De vaste commissie voor de JBZ-Raad heeft besloten het voorstel voor een richtlijn betreffende het gebruik van persoonsgegevens van passagiers voor het voorkomen, opsporen, onderzoeken en vervolgen van terroristische misdrijven en zware criminaliteit (Europees PNR) in behandeling te nemen. Het voorstel heeft betrekking op passagiersgegevens, ook wel Passenger Name Record of PNR genoemd. Dit zijn gegevens die reizigers beschikbaar stellen wanneer zij een vlucht boeken of inchecken. Luchtvaartmaatschappijen gebruiken de gegevens onder meer voor commerciële doelen, maar de overheid kan ze ook gebruiken bij de bestrijding van ernstige criminaliteit.

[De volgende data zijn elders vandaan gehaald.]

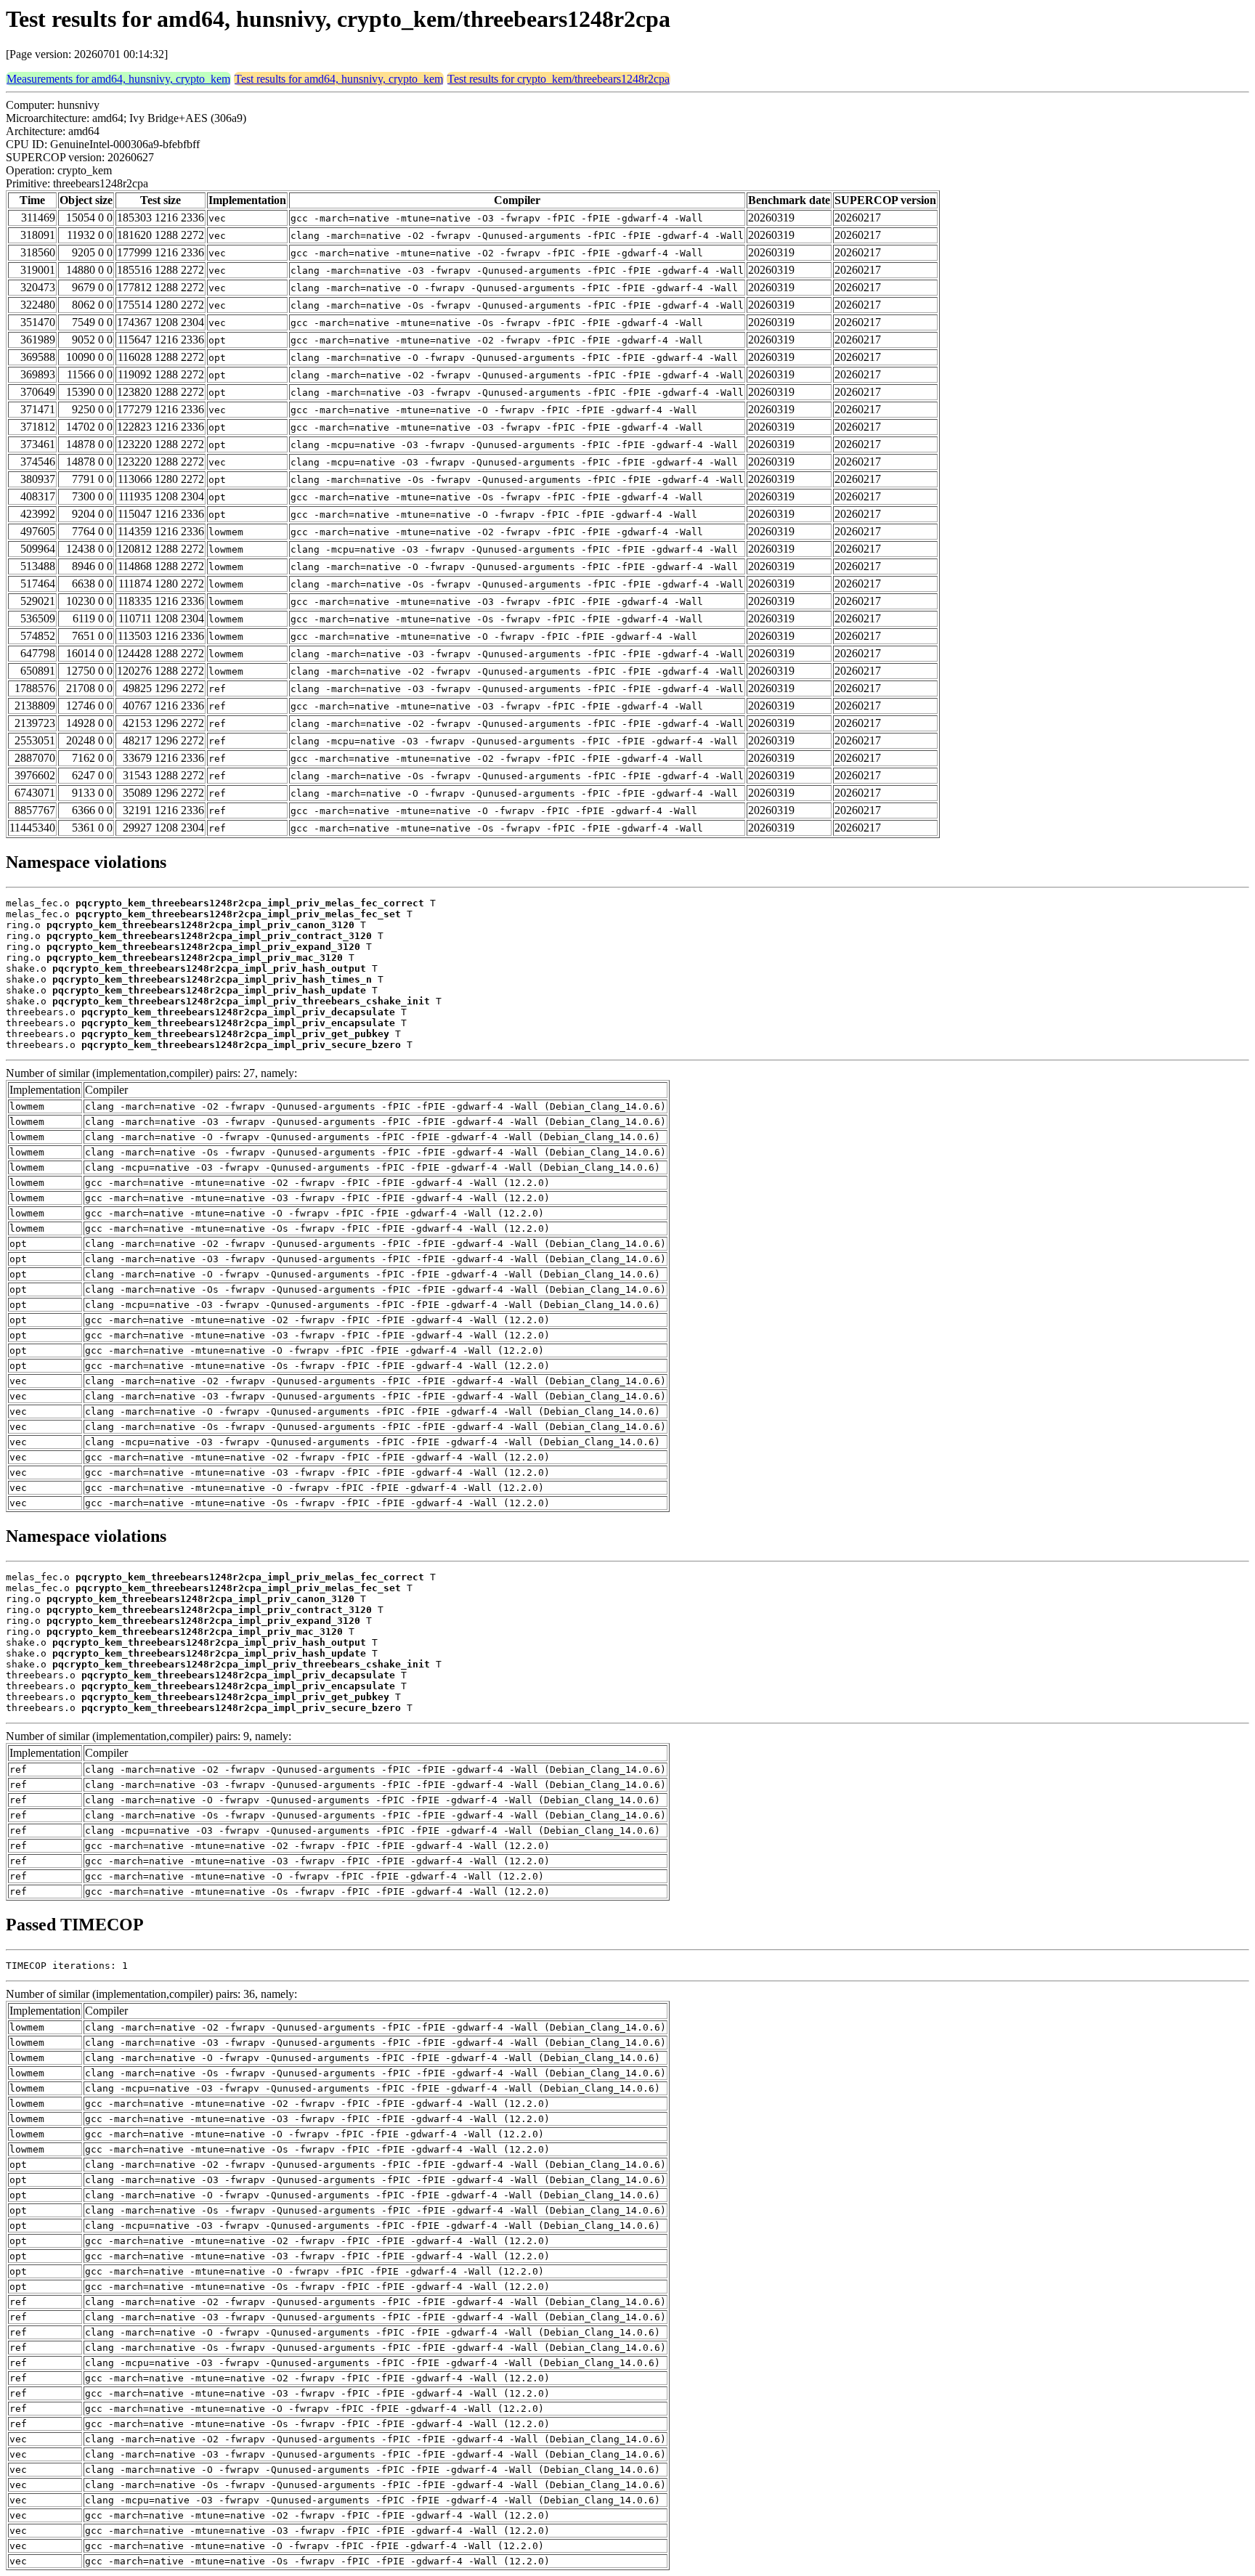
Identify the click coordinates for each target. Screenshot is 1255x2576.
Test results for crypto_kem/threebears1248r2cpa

Het richtlijnvoorstel bepaalt enerzijds dat lidstaten de luchtvaartmaatschappijen moeten verplichten de gegevens beschikbaar te stellen en bevat anderzijds diverse waarborgen om het recht op bescherming van de persoonlijke levenssfeer van de passagiers te verzekeren. Zo mogen gevoelige gegevens (zoals die betreffende ras of geloof) niet worden verwerkt, mogen de gegevens maximaal 5 jaar worden bewaard en moeten ze al na 30 dagen geanonimiseerd worden. Het voorstel is de opvolger van een eerder voorstel voor een kaderbesluit waarvan de behandeling niet vóór de inwerkingtreding van het Verdrag van Lissabon kon worden afgerond.

Binnen de Europese Unie is het gebruik van PNR momenteel zeer actueel. In december van het vorig jaar verstrekte de Raad nog onderhandelingsmandaten aan de Europese Commissie voor nieuwe PNR-overeenkomsten met de Verenigde Staten, Canada en Australië. Ook verscheen in september 2010 een mededeling van de Europese Commissie over de algemene aanpak van de doorgifte van passagiersgegevens aan derde leden. Over deze mededeling heeft de Eerste Kamer een brief naar Brussel gestuurd.